Cilium
Security Monitoring is now available Security Monitoring is now available

Cilium

Agent Check Agent Check

Supported OS: Linux Mac OS Windows

Overview

This check monitors Cilium through the Datadog Agent. The integration can either collect metrics from the cilium-agent or cilium-operator.

Setup

Follow the instructions below to install and configure this check for an Agent running on a host. For containerized environments, see the Autodiscovery Integration Templates for guidance on applying these instructions.

Installation

The Cilium check is included in the Datadog Agent package, but it requires additional setup steps to expose Prometheus metrics.

  1. In order to enable Prometheus metrics in both the cilium-agent and cilium-operator, deploy Cilium with the global.prometheus.enabled=true Helm value set, or:

  2. Separately enable Prometheus metrics:

    • In the cilium-agent add --prometheus-serve-addr=:9090 to the args section of the Cilium DaemonSet config:

      # [...]
      spec:
      containers:
       - args:
           - --prometheus-serve-addr=:9090
    • Or in the cilium-operator add --enable-metrics to the args section of the Cilium deployment config:

      # [...]
      spec:
      containers:
       - args:
           - --enable-metrics

Configuration

Host

  1. Edit the cilium.d/conf.yaml file, in the conf.d/ folder at the root of your Agent’s configuration directory to start collecting your Cilium performance data.
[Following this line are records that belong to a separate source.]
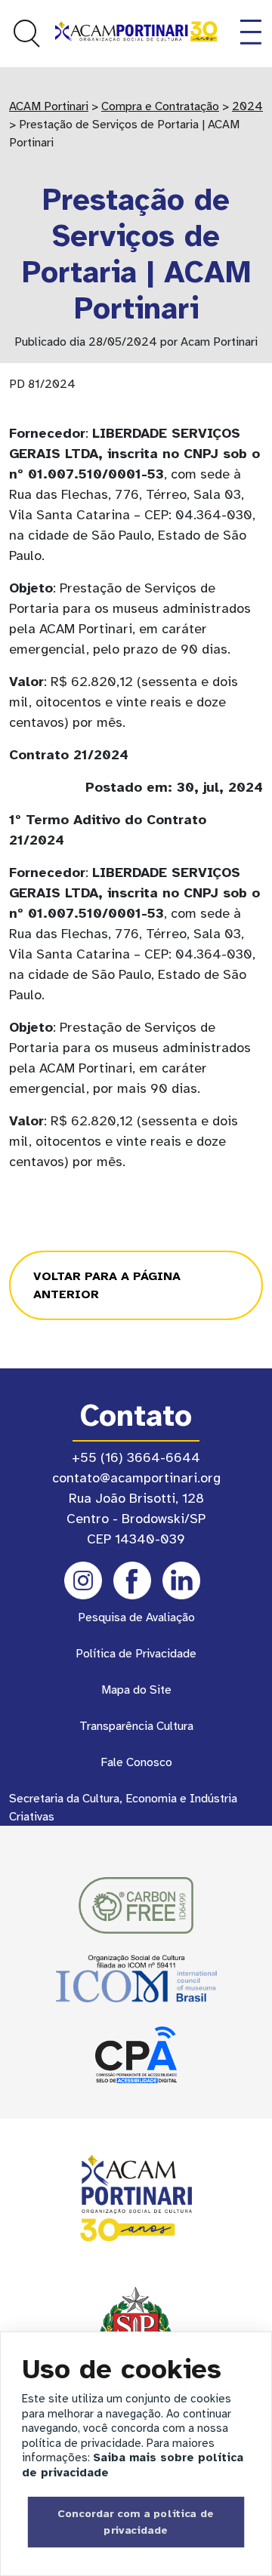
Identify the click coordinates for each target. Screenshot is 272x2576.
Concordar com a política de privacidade (135, 2521)
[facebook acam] (132, 1580)
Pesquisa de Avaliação (136, 1617)
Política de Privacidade (136, 1653)
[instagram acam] (83, 1580)
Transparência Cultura (136, 1726)
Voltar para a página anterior (107, 1285)
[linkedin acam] (181, 1580)
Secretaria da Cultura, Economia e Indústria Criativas (123, 1807)
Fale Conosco (136, 1762)
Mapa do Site (136, 1689)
See the sample cilium.d/conf.yaml for all available configuration options.

    • To collect cilium-agent metrics, enable the agent_endpoint option.
    • To collect cilium-operator metrics, enable the operator_endpoint option.
  2. Restart the Agent.

Log Collection

Cilium contains two types of logs: cilium-agent and cilium-operator.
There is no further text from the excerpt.